● **REQUIRED ACTION**:
Every line below from the one containing "Image resolution: width=392" through the one containing "View who gave" must be transcribed exactly. Omit all lines outside that stretch.

● **Records from a dataset**:
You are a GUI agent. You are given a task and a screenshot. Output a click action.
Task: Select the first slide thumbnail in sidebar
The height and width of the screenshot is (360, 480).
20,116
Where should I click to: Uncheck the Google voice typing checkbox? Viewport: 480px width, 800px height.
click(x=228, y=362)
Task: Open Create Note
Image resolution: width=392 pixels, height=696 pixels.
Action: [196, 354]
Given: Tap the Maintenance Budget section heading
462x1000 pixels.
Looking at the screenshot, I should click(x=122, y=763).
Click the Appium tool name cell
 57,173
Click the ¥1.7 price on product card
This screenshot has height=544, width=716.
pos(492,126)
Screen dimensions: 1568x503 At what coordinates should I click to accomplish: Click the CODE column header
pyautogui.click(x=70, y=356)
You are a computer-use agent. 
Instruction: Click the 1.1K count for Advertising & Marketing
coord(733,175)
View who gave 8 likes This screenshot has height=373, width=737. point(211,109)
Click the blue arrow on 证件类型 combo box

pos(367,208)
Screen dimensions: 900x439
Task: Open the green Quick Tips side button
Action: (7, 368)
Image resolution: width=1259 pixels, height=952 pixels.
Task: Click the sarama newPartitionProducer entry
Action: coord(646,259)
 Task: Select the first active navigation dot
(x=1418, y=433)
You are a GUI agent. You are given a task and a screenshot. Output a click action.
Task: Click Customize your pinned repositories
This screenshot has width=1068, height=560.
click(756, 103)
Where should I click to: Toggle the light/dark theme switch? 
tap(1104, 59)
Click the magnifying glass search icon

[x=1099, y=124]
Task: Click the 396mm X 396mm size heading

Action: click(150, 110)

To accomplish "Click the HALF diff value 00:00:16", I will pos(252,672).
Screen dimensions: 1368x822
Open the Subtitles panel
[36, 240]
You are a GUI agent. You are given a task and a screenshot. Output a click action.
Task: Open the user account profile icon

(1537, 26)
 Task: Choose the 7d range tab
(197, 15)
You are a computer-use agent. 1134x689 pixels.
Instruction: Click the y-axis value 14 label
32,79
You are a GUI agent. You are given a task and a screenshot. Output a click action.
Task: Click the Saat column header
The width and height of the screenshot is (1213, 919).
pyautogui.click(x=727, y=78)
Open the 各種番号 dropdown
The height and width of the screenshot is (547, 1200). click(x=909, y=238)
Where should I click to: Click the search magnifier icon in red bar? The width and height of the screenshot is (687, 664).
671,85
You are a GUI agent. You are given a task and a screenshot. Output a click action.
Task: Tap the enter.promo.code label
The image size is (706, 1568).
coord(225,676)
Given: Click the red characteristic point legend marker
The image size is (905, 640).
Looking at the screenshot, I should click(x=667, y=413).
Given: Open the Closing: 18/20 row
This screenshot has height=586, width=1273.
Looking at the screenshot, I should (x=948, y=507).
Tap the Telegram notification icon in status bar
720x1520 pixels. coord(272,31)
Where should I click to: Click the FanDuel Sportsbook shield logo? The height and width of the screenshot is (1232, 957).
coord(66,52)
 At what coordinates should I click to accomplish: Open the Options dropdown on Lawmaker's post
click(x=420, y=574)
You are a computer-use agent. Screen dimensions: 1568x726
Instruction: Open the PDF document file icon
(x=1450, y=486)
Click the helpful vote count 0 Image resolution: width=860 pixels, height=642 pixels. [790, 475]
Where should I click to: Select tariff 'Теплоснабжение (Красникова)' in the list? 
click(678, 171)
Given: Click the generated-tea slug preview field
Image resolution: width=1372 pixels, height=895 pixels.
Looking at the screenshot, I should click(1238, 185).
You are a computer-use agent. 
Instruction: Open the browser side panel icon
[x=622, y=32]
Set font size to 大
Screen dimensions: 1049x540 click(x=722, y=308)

● **TASK RESPONSE**:
Image resolution: width=392 pixels, height=696 pixels.
Action: [196, 354]
Given: Tap the Maintenance Budget section heading
462x1000 pixels.
Looking at the screenshot, I should click(x=122, y=763).
Click the Appium tool name cell
 57,173
Click the ¥1.7 price on product card
This screenshot has height=544, width=716.
pos(492,126)
Screen dimensions: 1568x503 At what coordinates should I click to accomplish: Click the CODE column header
pyautogui.click(x=70, y=356)
You are a computer-use agent. 
Instruction: Click the 1.1K count for Advertising & Marketing
coord(733,175)
View who gave 8 likes This screenshot has height=373, width=737. point(211,109)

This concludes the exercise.